カードを奪われた女の子も、俺のそばに来ていた。手を前にして、ふるふると何やら震えていた。


「おう。取り返してきたやったぞ。大事なカード」


 俺は『機械仕掛けの城下町』をすぐさま渡してやる。確かにめっちゃレアカードであるので、俺も欲しかったりする。でも、大事にしてるカードはちゃんと返してやらんとならんしな。


「あ、あり……ありがとぅ……ぅぅあっ、ぅああぁぁん……」

「うわ、何で泣き出してんだ」

「まぁまぁ、それほど嬉しかったのだろうさ」









「素晴らしい魔力だ。エネルギーに満ち溢れている」

「まさかミゲルが負けるなんてね」


 グレーのブレザーに身を包む生徒たちが、ある教室にて顔を合わせていた。


「意外か?」

「えぇ。だって強かったじゃない?」

「おいおい。そりゃ一般生徒からしたらだろ? 所詮は生徒会に入れなかった落ちこぼれでしょうよ」


 女生徒の警戒に対して、足を机に乗せて後頭部で手を結ぶ男は、シルエット通り、調子が軽い様子だった。

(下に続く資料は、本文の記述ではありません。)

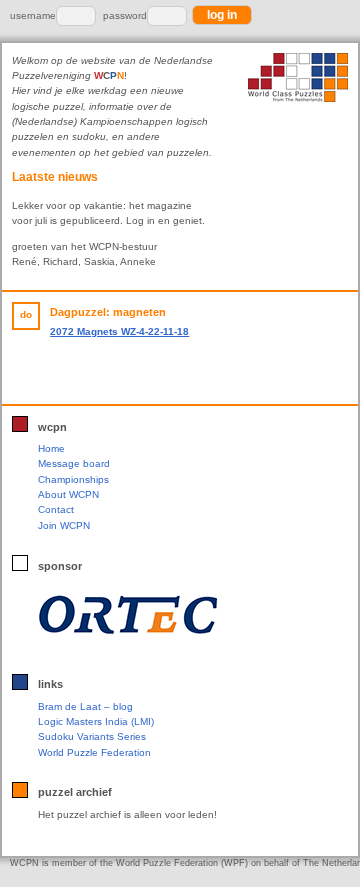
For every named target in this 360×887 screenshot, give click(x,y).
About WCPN (68, 494)
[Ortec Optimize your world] (175, 615)
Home (51, 448)
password (125, 15)
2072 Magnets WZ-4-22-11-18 (119, 331)
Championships (73, 479)
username (33, 15)
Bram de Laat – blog (85, 706)
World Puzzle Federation (94, 752)
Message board (74, 463)
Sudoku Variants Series (92, 736)
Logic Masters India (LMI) (96, 721)
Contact (56, 509)
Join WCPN (64, 525)
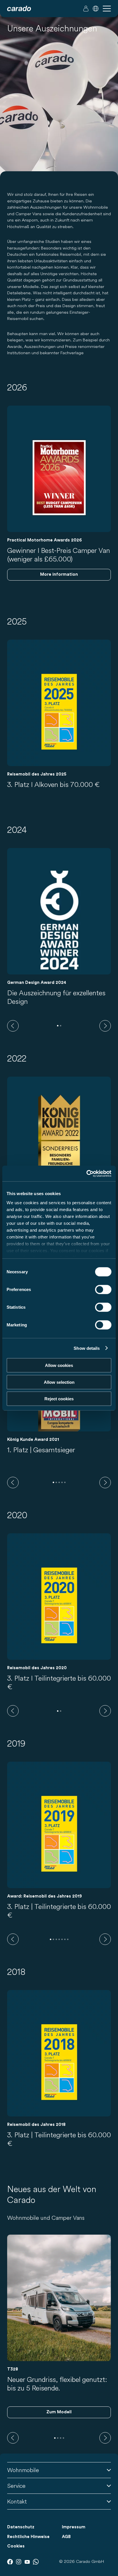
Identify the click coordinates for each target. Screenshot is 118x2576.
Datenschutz (20, 2527)
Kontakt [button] (17, 2501)
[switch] (103, 1289)
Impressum (73, 2527)
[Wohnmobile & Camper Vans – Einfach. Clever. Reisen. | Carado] (19, 8)
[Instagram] (18, 2562)
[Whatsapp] (36, 2562)
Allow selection (59, 1381)
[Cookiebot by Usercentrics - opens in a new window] (86, 1173)
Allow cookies (59, 1365)
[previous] (13, 1026)
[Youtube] (27, 2562)
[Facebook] (10, 2562)
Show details (87, 1348)
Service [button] (16, 2485)
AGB (66, 2537)
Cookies (16, 2546)
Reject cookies (59, 1398)
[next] (105, 1026)
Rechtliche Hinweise (28, 2537)
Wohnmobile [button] (23, 2470)
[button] (96, 8)
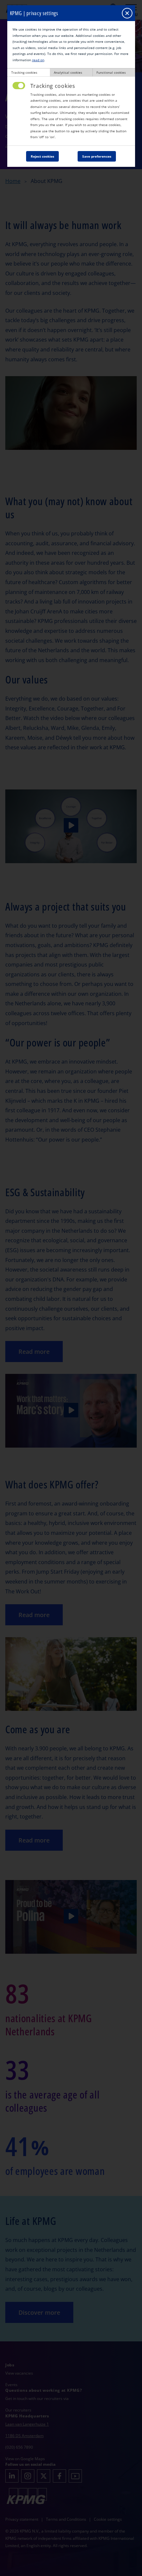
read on (38, 60)
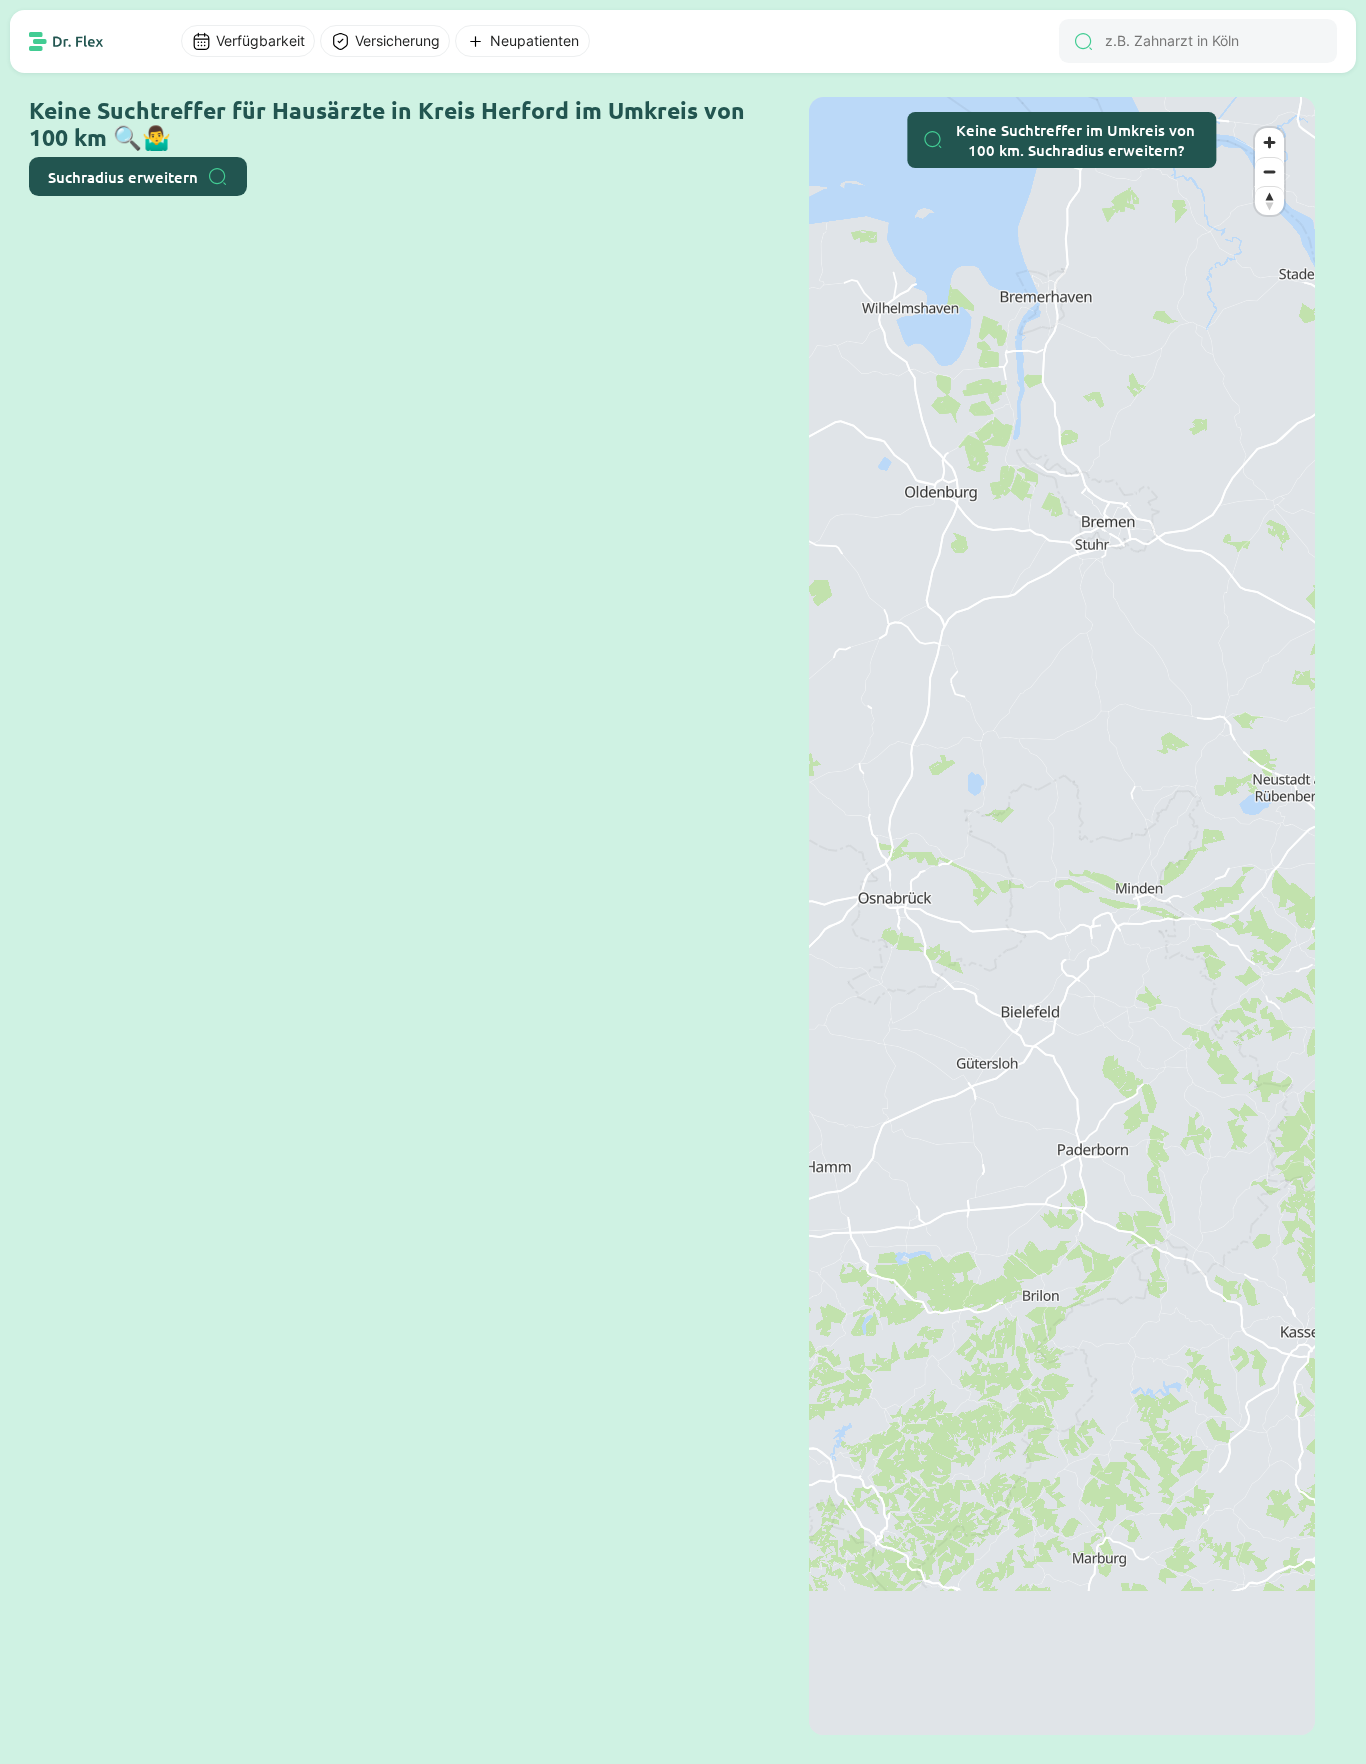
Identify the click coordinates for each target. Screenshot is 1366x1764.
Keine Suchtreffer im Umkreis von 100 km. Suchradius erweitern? (1075, 140)
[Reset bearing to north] (1269, 200)
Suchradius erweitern (123, 177)
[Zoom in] (1269, 142)
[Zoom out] (1269, 171)
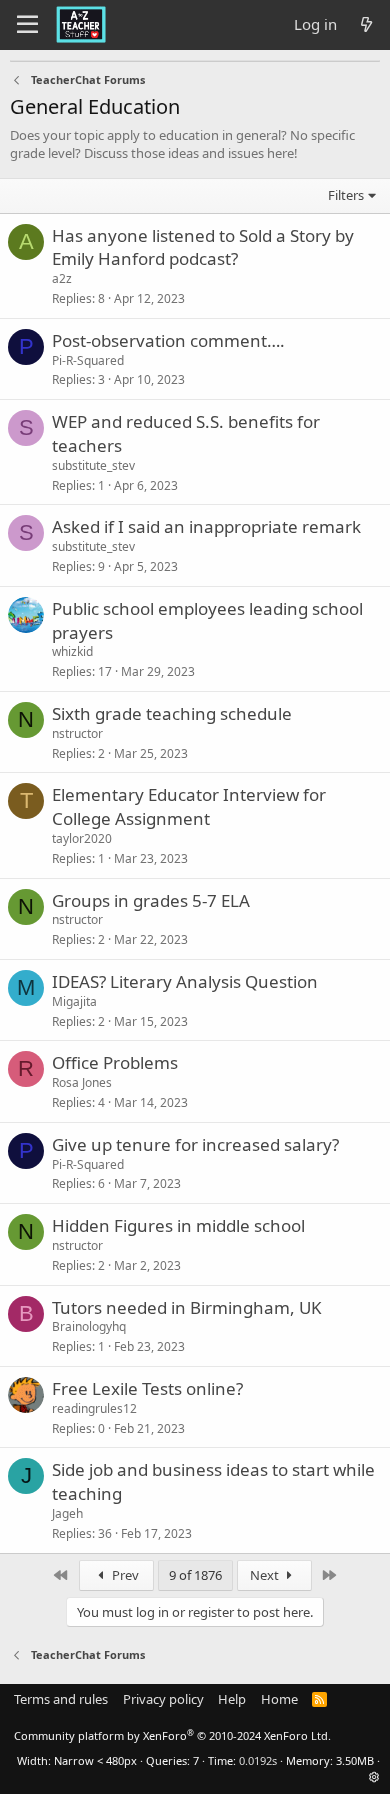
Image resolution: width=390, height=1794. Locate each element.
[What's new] (366, 24)
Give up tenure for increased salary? (195, 1144)
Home (279, 1699)
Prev (124, 1575)
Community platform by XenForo (172, 1735)
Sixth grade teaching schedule (172, 713)
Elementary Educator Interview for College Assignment (189, 806)
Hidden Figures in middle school (178, 1225)
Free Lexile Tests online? (147, 1388)
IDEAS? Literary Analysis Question (185, 981)
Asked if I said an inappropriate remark (206, 526)
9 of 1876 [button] (195, 1575)
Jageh (67, 1513)
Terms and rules (61, 1699)
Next (266, 1575)
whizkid (72, 651)
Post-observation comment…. (168, 340)
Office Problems (115, 1062)
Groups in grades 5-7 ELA (151, 900)
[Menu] (27, 25)
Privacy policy (163, 1699)
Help (232, 1699)
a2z (62, 278)
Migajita (74, 1001)
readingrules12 (94, 1408)
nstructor (77, 733)
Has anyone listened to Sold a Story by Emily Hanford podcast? (203, 247)
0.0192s (258, 1760)
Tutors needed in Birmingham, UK (187, 1307)
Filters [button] (346, 195)
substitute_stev (93, 465)
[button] (374, 1776)
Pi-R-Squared (88, 360)
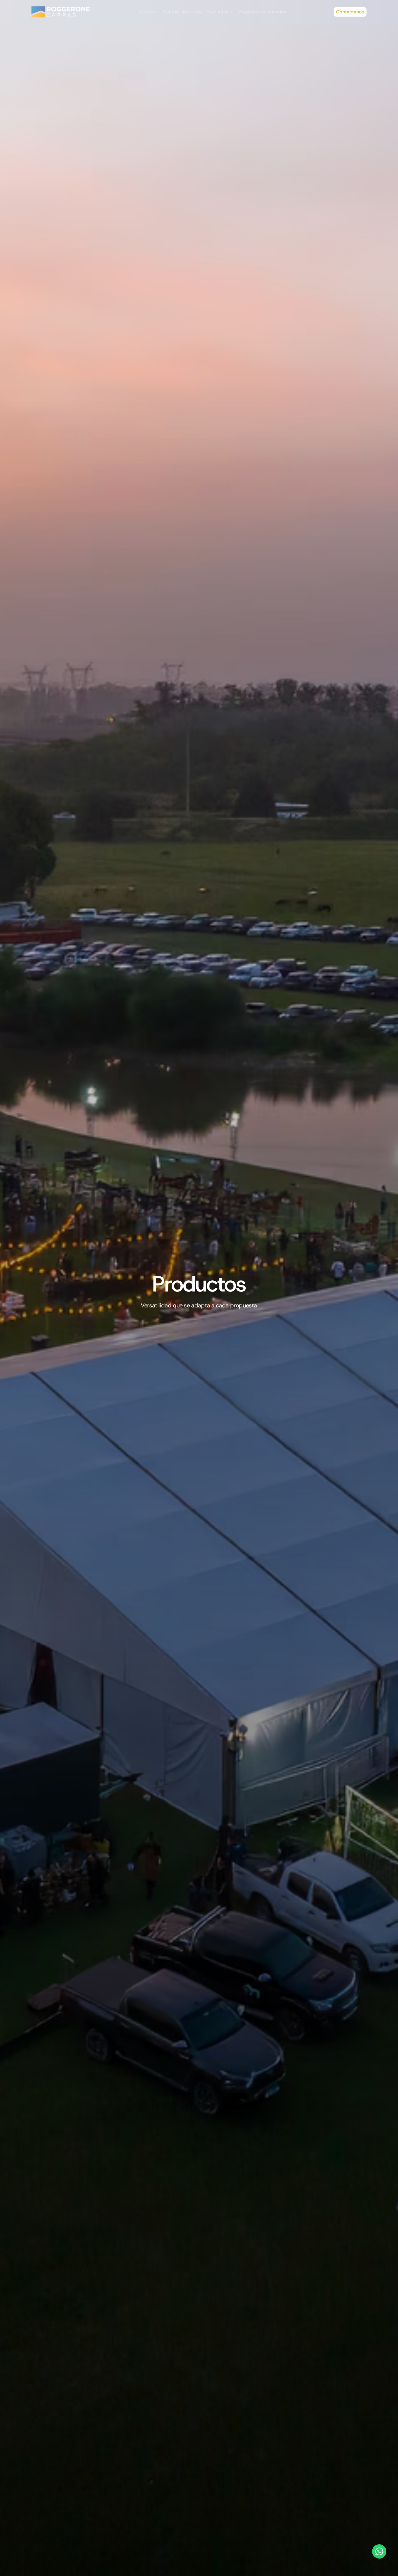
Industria (192, 12)
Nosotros (147, 12)
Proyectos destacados (262, 12)
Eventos (169, 12)
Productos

「ジャバ。確かに君の言うことも分かるよ。だけど、そのミゲルが負けるなんてことも、今まであり得なかっただろうしね」

「だーかーらー。俺らよりクロノスゲートが強いなんてことはあり得ないわけよ。一体何をビビってんの? とても序列3位の方のお言葉とは思えないね」

「おいジャバ。アグレアさんに向かって失礼じゃないか」

「おー怖い怖い。氷の女王たるナギサ様も、アグレアさんのこととなると、熱くなるのか」


 ジャバと呼ばれた男が女生徒の一人を茶化すと、ナギサと呼ばれた女生徒は机をバンッと力強く叩いて殺気を放つ。


「……ズタボロにされたいようだな」

「あぁ? 女が俺様に何だって?」


 今にも殴り合いが始まりそうなか、止めたのはそれまで終始黙っていた男子生徒であった。


「ジャバ、ナギサ。やめておけ。時間の無駄だ。アグレアさんの気はそこまで長くない。まぁ、まだ騒ぐと言うなら、俺が黙らせてやるが?」

「面白ぇ冗談だな、ナヴァル。いいぜ来いよ。ぶちのめしてやるよ」

「待て。まずは私が相手だろう」


 止めるどころか、さらにバチバチと火花を散らす。


「ったく、ここにはガキしかいねーなー」

「あぁ?」

「はいはいそこまで。元気にはしゃぐのはいいけど、私よりもファブルさんに見つかると怒られますよ?」


 ファブルという名を出すと、飛び火していた火花はピタッと止んでしまう。


「なんやなんや。ファブルさんの名を出してた途端に静かになってしもうて。じゃあ俺がいっちょ……ぐぼっ」

「はいはい、空気を読めないデルトラは置いといて、本題を話しますよ」


 バチバチとした雰囲気を楽しんでいたデルトラという漢は、アグレアに頭を机に叩きつけられて瀕死になっていた。